Task 8: Spot the interface boxing¶
Construct a snippet where a hot loop calls a function that takes any:
type Counter struct{ n int }
func report(v any) { _ = v }
for i := 0; i < 1_000_000; i++ {
report(Counter{n: i})
}
Acceptance criteria - [ ] A heap profile shows runtime.convT* (the boxing helper) at the top of alloc_objects. - [ ] You confirm via go build -gcflags="-m" that the conversion escapes. - [ ] You rewrite report to accept Counter directly, or to be generic, and the profile no longer shows boxing. - [ ] You bench both versions with -benchmem and compare allocs/op.
Task 9: Sync.Pool that helps (and one that doesn't)¶
Build two HTTP handlers: one allocates a 4 KiB scratch buffer per request, one uses sync.Pool. Drive both with hey -n 100000 -c 100.
Acceptance criteria - [ ] The pooled version's pprof -alloc_objects profile shows roughly 10× fewer allocations at the buffer site. - [ ] Change the workload to allocate a 64 MiB buffer per request and observe that the pool now retains 64 MiB per slot indefinitely. - [ ] Add a cap-based discard in defer Put (if buf.Cap() < 64<<10 { ... }) and verify residency drops. - [ ] Write a paragraph on when pooling helps and when it hurts.
Task 10: Continuous heap profiling at home¶
Set up a local Pyroscope (or Parca) server with their official Docker image. Wire the agent into a Go program of yours.

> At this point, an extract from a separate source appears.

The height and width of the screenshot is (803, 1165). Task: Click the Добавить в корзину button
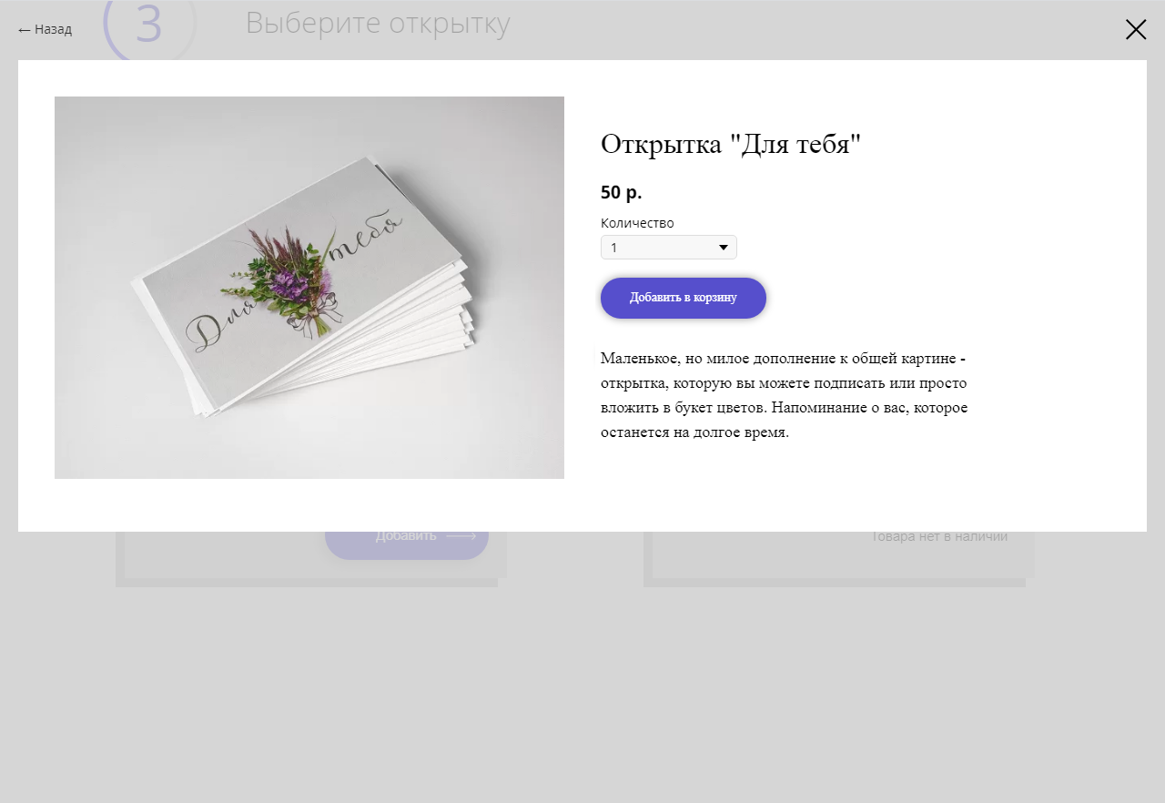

Acceptance criteria - [ ] The Pyroscope UI shows your application's heap profile updating over time. - [ ] You can pull a flame graph for "the last 10 minutes" and "the last 5 minutes". - [ ] You change the workload mid-run (e.g., increase request rate) and see the change reflected in the per-window flame graphs. - [ ] You take a diff between two windows in the UI and identify what grew.
Task 11: Spot the goroutine-driven heap leak¶
Spawn 1,000 goroutines that each capture a 1 MiB slice in a closure and block forever on a channel send.

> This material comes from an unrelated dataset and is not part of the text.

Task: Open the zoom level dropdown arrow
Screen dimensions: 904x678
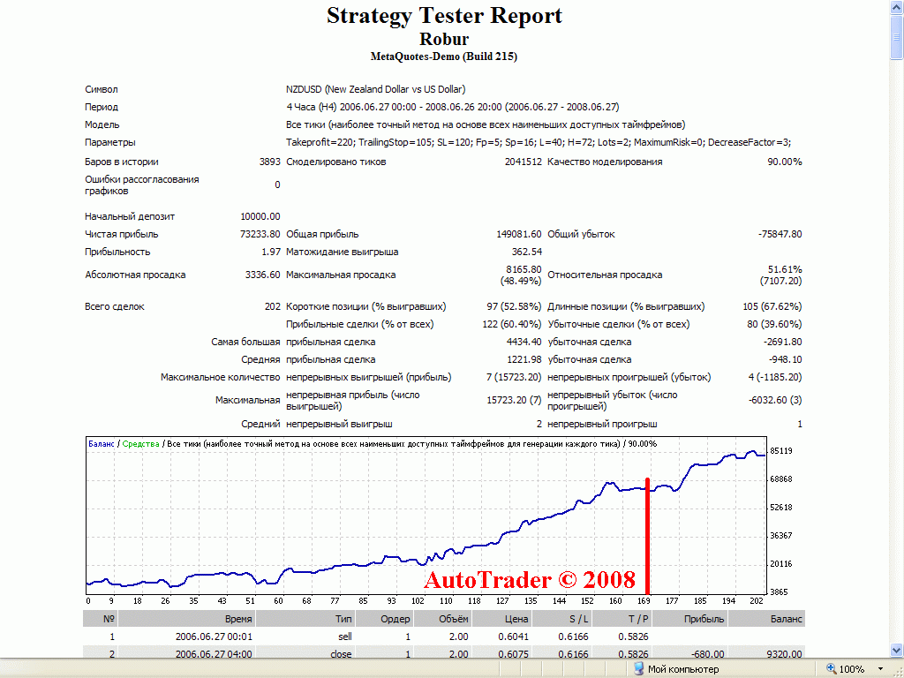Action: pyautogui.click(x=880, y=669)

Acceptance criteria - [ ] runtime.NumGoroutine() reports >1,000. - [ ] /debug/pprof/goroutine?debug=2 shows them stuck on the channel send. - [ ] pprof -inuse_space shows ~1 GiB retained, with the stack pointing into your goroutine's closure. - [ ] You fix with a context.Context and confirm both goroutine count and live heap return to baseline.
Task 12: Capture an allocation regression in CI¶
Write a benchmark for a small allocation-sensitive function in your own code. Establish a baseline.
Acceptance criteria - [ ] You can run go test -bench=BenchmarkX -benchmem -count=10 > baseline.txt. - [ ] You introduce a deliberate regression (e.g., add an extra fmt.Sprintf) and rerun, capture new.txt. - [ ] benchstat baseline.txt new.txt reports a statistically significant alloc/op delta. - [ ] You write a shell snippet that fails (exit nonzero) when alloc/op delta exceeds 10% with p < 0.05.
Stretch — Task 13: Allocation-free hot path¶
Pick a small kernel (parse a binary header, walk a tree, render a tiny template). Optimize it to zero allocations per call.
Acceptance criteria - [ ] -benchmem reports 0 B/op and 0 allocs/op. - [ ] You verify with -gcflags="-m" that nothing escapes. - [ ] You document each technique used (preallocated output slice, value receivers, generics instead of interface{}, etc.) with a one-line note. - [ ] You add a CI check that fails if allocs/op rises above zero.
Submission¶
Each task should produce:
- A short writeup (5–15 lines) of what you observed.
- The code you ran or modified.
- The profile output or flame-graph screenshot that backs your conclusions.
The point is not to "complete" the tasks but to internalize the workflow: capture → diff → interpret → fix → verify. Doing them in order builds the muscle memory you need for a real incident.